二つはちゃぶ台の上に置いて、一番小さい物の蓋を開く。興味をかられた烈気
は中を覗き込み、入っている物を見てきょとん、と瞬いた。
「……なにこれ……紐?」
 不思議そうなその言葉の通り、中に入っていたのは青、赤、白、黄、黒の五
色の糸を組み合わせた組紐だった。予想外の物の登場に、烈気はまたきょとん、
と瞬く。
「紐は紐だが、ただの紐ではないぞ……龍神の力を折り込んだ、聖なる組紐だ」
 きょとん、としている烈気に妙に楽しそうにこう告げると、瑞穂はその手か
ら刀を取って、柄に組紐を結び付けた。紐の一端を引っ張るとすぐに解ける、
一つだけ輪を取った形の結び方だ。
「あ、あれっ!?」
 五色の組紐が結わえられた途端、刀に異変が生じた。赤い光がぱっと飛び散
り、刀が消えてしまったのだ。
「な、なんだなんだ!? 瑞穂姉ちゃん、一体何やったんだよ!?」
「何をしたと思う?」
 困惑しながら問いかける烈気に、瑞穂はからかうような口調でこう言って、
組紐を差し出した。
「何をって……それがわっかんねえから、聞いてんじゃんかよ!?」
 楽しげな問いに、烈気は憮然とこう答える。瑞穂は相変わらず楽しそうなま
ま、烈気に五色の組紐を持たせた。紐から伝わる感触に、烈気はあれっ? と
言ってきょとん、と瞬く。
「この感じって……刀と同じ……」
 戸惑いがちに呟く通り、組紐から感じる力の波動は、刀から伝わる力と同じ
だった。烈気は同じように戸惑っている雅也と顔を見合わせると、思い切って
紐の一端を引っ張り、結び目を解いてみた。
「……わわっ!?」
 紐を解いた途端、青い光が待ってました、と言わんばかりにぱっと飛び散っ
た。そして烈気の手の中には、当たり前、と言わんばかりの涼しい様子で刀が
納まっている。
「ど……どーなってんの?」
 戸惑う烈気の様子にくくっと笑いつつ、瑞穂は持って来た中で一番大きな箱
の紐を解いて蓋を開けた。中にはいかにもいわくあり気な、古びた巻物が納ま
っている。
「……これは?」
 知的好奇心で目を輝かせつつ雅也が問う。
「この神社に代々伝わる古文書だ」
「古文書!? わあ、一体、何が書いてあるんですかあ?」
 古文書という言葉を聞いた途端、雅也は急にわくわくした口調になって、更
に問いを接いだ。
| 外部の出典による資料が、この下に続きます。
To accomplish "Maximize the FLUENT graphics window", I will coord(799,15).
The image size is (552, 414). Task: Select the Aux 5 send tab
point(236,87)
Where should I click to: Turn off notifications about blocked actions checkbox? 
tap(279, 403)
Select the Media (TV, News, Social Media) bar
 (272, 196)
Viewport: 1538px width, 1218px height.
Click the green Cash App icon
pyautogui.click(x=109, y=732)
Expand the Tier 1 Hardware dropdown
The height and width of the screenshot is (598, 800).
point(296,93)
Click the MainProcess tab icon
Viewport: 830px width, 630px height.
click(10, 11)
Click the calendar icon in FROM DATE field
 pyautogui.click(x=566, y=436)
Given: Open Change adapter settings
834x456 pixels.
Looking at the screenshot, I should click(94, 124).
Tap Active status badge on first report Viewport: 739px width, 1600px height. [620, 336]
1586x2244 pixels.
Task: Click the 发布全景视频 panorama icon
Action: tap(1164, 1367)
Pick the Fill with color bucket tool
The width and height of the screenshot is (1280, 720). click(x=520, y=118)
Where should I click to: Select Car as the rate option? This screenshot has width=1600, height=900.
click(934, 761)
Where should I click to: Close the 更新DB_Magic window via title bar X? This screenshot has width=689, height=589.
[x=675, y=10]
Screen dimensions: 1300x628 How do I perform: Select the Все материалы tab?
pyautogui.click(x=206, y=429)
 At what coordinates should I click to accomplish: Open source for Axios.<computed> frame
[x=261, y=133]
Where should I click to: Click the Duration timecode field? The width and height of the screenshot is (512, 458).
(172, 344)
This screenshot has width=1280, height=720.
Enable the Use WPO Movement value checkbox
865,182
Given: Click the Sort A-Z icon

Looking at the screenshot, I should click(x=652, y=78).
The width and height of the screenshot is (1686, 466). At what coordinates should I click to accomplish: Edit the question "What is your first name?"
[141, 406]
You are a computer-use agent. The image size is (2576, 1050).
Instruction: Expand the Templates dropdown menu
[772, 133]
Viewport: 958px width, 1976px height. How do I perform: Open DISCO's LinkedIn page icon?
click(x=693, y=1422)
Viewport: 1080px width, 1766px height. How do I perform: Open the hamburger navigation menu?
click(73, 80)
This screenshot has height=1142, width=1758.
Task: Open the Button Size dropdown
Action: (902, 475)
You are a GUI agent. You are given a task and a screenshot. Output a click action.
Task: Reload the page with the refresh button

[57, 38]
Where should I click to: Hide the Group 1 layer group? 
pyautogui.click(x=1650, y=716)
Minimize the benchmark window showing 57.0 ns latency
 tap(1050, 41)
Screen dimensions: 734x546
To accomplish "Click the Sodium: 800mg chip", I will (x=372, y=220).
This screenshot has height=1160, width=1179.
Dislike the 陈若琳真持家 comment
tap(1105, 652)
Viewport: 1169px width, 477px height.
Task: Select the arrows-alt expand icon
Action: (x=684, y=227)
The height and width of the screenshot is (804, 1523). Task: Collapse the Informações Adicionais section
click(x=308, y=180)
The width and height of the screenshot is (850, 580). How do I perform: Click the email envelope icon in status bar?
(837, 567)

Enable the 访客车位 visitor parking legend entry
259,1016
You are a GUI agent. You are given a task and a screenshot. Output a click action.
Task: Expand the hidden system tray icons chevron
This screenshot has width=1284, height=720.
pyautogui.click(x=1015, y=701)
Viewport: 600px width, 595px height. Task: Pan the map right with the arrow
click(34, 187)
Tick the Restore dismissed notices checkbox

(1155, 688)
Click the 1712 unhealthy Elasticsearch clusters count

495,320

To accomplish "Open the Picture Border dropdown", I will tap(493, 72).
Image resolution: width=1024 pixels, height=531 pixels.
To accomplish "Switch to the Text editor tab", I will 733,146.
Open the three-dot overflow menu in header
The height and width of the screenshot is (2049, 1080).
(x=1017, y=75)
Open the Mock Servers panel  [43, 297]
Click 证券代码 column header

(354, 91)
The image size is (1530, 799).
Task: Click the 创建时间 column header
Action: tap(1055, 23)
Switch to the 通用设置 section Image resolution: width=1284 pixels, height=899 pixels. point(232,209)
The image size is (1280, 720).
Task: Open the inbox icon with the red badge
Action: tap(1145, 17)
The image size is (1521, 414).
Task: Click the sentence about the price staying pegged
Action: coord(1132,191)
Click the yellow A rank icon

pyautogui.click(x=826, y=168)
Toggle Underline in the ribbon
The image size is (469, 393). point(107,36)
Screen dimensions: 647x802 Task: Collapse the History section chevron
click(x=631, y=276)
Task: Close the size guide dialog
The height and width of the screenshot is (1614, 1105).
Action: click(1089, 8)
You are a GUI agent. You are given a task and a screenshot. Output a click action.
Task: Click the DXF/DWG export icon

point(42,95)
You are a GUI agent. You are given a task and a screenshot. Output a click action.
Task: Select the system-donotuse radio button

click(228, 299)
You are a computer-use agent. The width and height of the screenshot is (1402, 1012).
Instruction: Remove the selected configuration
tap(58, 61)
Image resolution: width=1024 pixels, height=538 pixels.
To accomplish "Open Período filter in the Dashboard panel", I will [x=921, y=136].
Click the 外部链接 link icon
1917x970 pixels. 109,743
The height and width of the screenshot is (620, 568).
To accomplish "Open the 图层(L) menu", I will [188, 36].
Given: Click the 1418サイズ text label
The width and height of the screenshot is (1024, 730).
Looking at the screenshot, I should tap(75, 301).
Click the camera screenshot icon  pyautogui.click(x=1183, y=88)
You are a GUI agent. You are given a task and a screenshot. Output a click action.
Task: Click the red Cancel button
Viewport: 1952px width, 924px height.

さすがは町内でも名の知れた考古学マニア・日高雅也である。
「……相変わらず、古い物好きだな」
 そんな雅也の様子に苦笑しつつ、瑞穂は巻物の綴じ紐を解いて、それをちゃ
ぶ台の上にゆっくりと広げた。巻物はかなり古い物のようだが、保存状態が良
かったらしく、中に書かれた物ははっきりと見て取れた。
「……これは……龍?」
 描かれた物を見るなり、雅也が訝しげな声を上げる。そしてその言葉の通り、
巻物に描かれているのは日本昔話などでお馴染みの龍の姿だった。
「……これは?」
「ここに祀られている、龍神の絵姿らしい。それで、これは、何に見える?」
 雅也に答えつつ、瑞穂は更に巻物を開いて行く。それに従って現れた絵に、
烈気ははっと息を飲んだ。
「これ……この刀!?」
 言いつつ、絵と手にした刀を見比べる。さすがにと言うか、巻物に描かれた
形はやや大雑把だが、そこに描かれているのは間違いなく烈気が手にしている
刀だった。
「……どーなってんの?」
 烈気は顔を上げると、やや当惑気味に瑞穂に問うた。瑞穂は軽く肩をすくめ
ると、巻物を一度持ち上げて雅也にちゃぶ台を片づけさせた。ちゃぶ台が片づ
くと、瑞穂は畳の上に巻物を長く広げて行く。
 巻物に描かれているのは、龍神と刀の絵。そして、烈気に取っては見覚えの
ある鎧が描かれていた。
「あーっ、これっ!」
 それがあの夢の中で自分と思われる戦士が身に着けていた鎧であると気づい
た烈気は、思わず大声を上げていた。
「瑞穂姉ちゃん……この巻物って一体……」
「言っただろ? 我が家……と言うか、私たち月神一族に、先祖代々伝わって
いた古文書だ。三代前に一族が月神、日高、星野の三つの家に分かれた時に、
この神社共々、我が星野家が引き取ったものだが……本来は烈気、お前の家に
伝わっていたはずの物だ」
「あ……そうなんだ」
「それで結局、この巻物に描かれている物は、何を意味してるんですか?」
 バツ悪そうに頭を書く烈気を横目に、雅也が瑞穂に問いかける。この問いに、
瑞穂はひょい、と肩をすくめた。
「我々月神一族に伝わる使命についてのものらしいが……言葉として記されて
いるのは、これだけだ」
 ため息まじりにこう言うと、瑞穂は絵の横に記された達筆な一文を指差す。
つられるようにそこを覗き込んだ烈気は、きょとん、と瞬いた。

──龍王現臨・聖鎧招来・臥龍覚醒──
――守護龍王 龍鎧覚醒之言――
――祈願 我 混沌龍王 勝利――
 
「……なんでしょうね、これは……?」
「わからんが……この『守護龍王』というのが、この龍ではないかと、私は考
えている」
 雅也と瑞穂のやり取りを聞きつつ、烈気はあの夢の事を思い出していた。守
護龍王と混沌龍王、これらの言葉には覚えがある。夢の中の自分は、戦う相手
の事をそう呼んでいた。そして光と同化したあの時、烈気は自分が守護龍王で
ある、と認識したのだ。
「……」
 はっきりした事はわからない。ただ、自分が守護龍王であり、混沌龍王と戦
わねばならない、という事実だけは、やけにはっきりと認識できた。
「……すっげえ……」
 それと認識した瞬間、こんな呟きが口をついた。